REQUIRED ACTION -
From the first line of the records through the line containing "Given: View the 297 Followers list", retype every line exactly and nothing else.

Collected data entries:
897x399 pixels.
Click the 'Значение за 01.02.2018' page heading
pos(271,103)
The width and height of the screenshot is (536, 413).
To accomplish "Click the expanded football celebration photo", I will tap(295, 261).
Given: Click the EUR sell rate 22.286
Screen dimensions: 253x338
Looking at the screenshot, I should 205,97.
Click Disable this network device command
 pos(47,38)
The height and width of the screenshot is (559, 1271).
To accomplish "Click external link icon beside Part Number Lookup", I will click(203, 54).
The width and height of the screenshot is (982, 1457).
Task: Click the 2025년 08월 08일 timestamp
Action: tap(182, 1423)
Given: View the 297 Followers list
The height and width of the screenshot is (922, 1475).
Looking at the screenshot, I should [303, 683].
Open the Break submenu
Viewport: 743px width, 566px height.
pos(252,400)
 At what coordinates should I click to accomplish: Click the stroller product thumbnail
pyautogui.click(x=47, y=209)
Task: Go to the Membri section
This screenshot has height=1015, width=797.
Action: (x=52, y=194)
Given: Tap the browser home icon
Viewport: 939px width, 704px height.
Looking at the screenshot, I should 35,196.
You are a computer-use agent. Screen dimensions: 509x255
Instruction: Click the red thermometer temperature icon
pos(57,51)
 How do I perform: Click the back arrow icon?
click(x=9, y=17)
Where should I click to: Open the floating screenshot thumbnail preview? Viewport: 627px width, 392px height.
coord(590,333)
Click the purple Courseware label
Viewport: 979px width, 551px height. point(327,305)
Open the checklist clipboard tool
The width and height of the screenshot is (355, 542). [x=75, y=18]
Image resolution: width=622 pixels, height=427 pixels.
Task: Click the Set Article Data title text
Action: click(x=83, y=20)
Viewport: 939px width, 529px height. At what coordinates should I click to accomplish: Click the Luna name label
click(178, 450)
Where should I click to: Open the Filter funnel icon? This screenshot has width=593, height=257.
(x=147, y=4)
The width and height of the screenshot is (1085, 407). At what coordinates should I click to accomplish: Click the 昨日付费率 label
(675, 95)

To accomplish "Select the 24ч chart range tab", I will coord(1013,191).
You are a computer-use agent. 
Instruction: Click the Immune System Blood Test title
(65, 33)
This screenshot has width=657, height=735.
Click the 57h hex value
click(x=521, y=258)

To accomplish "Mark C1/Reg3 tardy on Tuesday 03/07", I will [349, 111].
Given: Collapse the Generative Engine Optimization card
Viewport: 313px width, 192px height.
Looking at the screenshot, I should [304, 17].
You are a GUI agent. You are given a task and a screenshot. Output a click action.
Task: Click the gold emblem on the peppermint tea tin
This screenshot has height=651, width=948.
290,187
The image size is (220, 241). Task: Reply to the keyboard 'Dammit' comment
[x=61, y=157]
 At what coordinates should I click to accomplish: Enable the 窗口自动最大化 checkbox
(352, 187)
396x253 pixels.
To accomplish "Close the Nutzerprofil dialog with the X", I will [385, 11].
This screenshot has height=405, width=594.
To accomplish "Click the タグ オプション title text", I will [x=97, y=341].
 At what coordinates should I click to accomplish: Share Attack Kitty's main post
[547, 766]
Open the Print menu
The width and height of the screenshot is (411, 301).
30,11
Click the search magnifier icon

RESULT -
897x399 pixels.
Click the 'Значение за 01.02.2018' page heading
pos(271,103)
The width and height of the screenshot is (536, 413).
To accomplish "Click the expanded football celebration photo", I will tap(295, 261).
Given: Click the EUR sell rate 22.286
Screen dimensions: 253x338
Looking at the screenshot, I should 205,97.
Click Disable this network device command
 pos(47,38)
The height and width of the screenshot is (559, 1271).
To accomplish "Click external link icon beside Part Number Lookup", I will click(203, 54).
The width and height of the screenshot is (982, 1457).
Task: Click the 2025년 08월 08일 timestamp
Action: tap(182, 1423)
Given: View the 297 Followers list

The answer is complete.